The records Start Marker

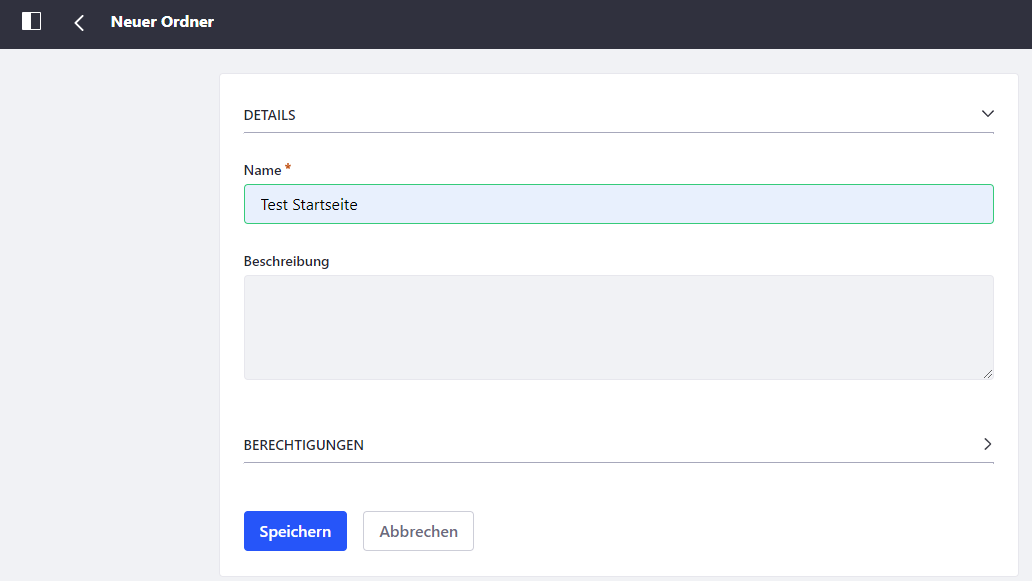This screenshot has height=581, width=1032.
Task: Click the red required asterisk beside Name
Action: click(x=288, y=168)
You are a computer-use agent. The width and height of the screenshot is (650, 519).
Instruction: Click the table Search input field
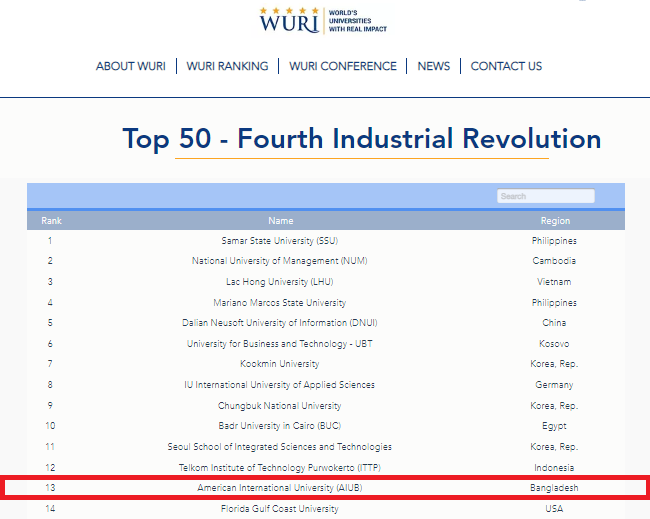click(x=545, y=196)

The records End Marker

Work task
Nothing but the lines from the one holding "You are a computer-use" through the last line of the entries should be written out, exactly and inclusively, minus the pictures.

Exercise response
You are a computer-use agent. The width and height of the screenshot is (650, 519).
Instruction: Click the table Search input field
click(x=545, y=196)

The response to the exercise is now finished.